Eli is using his experience to write a new book.

"That's wonderful," Richie says. Chas asks if it's about a recovering drug addict. Margot smiles a little against Richie's shoulder as Eli shakes his head.

It's about a cowboy, a saloon girl and a Mexican doctor, which isn't surprising, and it's a romance novel, which is.

"It starts out with a guy walking into a bar, when Curtis comes in looking for the Royales gang, and they get into a shootout. And then Curtis accidentally winds up shooting the saloon girl in the hand. Ricardo is this native doctor who nurses her back to health and winds up giving her an entirely new hand strung together from the bones of the Aztecs. Curtis comes back looking for redemption, and Ricardo starts looking for revenge, and they both end up in love with the saloon girl, even as they end up bonding closer than brothers. It's this whole love triangle thing."

"That's an incredibly sexist premise." Margot says blandly.

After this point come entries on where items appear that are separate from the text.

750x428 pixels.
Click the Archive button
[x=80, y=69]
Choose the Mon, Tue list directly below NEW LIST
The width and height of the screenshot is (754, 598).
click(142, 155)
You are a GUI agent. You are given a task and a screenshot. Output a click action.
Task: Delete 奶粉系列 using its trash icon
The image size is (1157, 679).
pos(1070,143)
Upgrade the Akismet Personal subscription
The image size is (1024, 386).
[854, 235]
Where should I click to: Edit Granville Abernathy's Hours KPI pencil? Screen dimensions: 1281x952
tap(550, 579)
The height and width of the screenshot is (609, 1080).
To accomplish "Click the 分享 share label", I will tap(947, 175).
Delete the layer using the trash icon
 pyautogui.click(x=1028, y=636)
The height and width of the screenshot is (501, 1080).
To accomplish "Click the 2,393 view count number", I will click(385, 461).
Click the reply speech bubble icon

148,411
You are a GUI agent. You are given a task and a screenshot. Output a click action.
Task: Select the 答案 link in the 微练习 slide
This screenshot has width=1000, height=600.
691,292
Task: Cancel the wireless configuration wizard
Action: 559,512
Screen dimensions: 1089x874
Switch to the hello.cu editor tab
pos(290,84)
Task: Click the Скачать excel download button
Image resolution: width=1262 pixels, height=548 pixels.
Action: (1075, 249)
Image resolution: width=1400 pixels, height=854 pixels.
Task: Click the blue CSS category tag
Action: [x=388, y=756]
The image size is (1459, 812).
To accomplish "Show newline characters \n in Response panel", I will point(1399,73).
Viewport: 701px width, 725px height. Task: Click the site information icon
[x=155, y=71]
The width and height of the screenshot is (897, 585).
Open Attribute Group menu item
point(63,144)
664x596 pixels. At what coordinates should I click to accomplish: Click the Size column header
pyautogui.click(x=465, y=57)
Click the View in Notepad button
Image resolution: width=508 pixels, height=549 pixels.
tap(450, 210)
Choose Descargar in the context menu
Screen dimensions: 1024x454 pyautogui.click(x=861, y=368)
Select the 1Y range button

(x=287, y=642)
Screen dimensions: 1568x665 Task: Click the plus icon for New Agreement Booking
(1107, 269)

"Well, maybe," Eli admits, scruffing his fingers through the hair at the back of his neck. "But that's sort of the pitfalls of the genre, you know what I mean? There's all these conventions and structures that you just have to go along with. Even if you don't want to."

Richie feels Margot's hand press a little harder on his back, but all she says is "It sounds a little racist, too."

"It's definitely a departure from your usual work," Richie interjects.

Eli smiles, and it's a little less bright than his usual smile. Maybe 'hesitant' is the right word. "Yeah. My agent's a little bit iffy so far, but I'll talk her around. I'm kind of attached to the thing."

"That's great," Richie says, and means it, holding Eli's gaze.

"How long are you staying?" Margot wants to know.

"Not too long," Eli says, glancing at the window seat, where Uzi and Ari are eating tuna casserole. "I got to get back to North Dakota."

When he leaves, they walk him to the door. Eli clasps Richie's hand tightly between both of his. His fingers press against the last part of Richie Margot kissed. The memory of those two kisses burns on the back of his hand like the scars on his forearms—they're always there, but he tries not to think about them anyway.

"Eli," Richie whispers. "I missed you."

"Yeah," Eli says back. "Yeah." A smile flickers on his mouth, and then he looks at Margot.

"So, here's a philosophical question for you," Eli says softly. "Are you allowed to be in love with more than one person at once?" He doesn't let go of Richie.

Margot reaches forward and pulls one of Eli's hands away, twining her fingers with his. They stand like that in the doorway, in a circle too small for personal space to really matter, everyone touching everyone else.

Margot's perfect mouth is softly parted, and Eli's eyes are bright like Richie remembers from their childhood, and both of them are warm and gold and familiar.

"I mean," Richie says, "I guess. Yeah."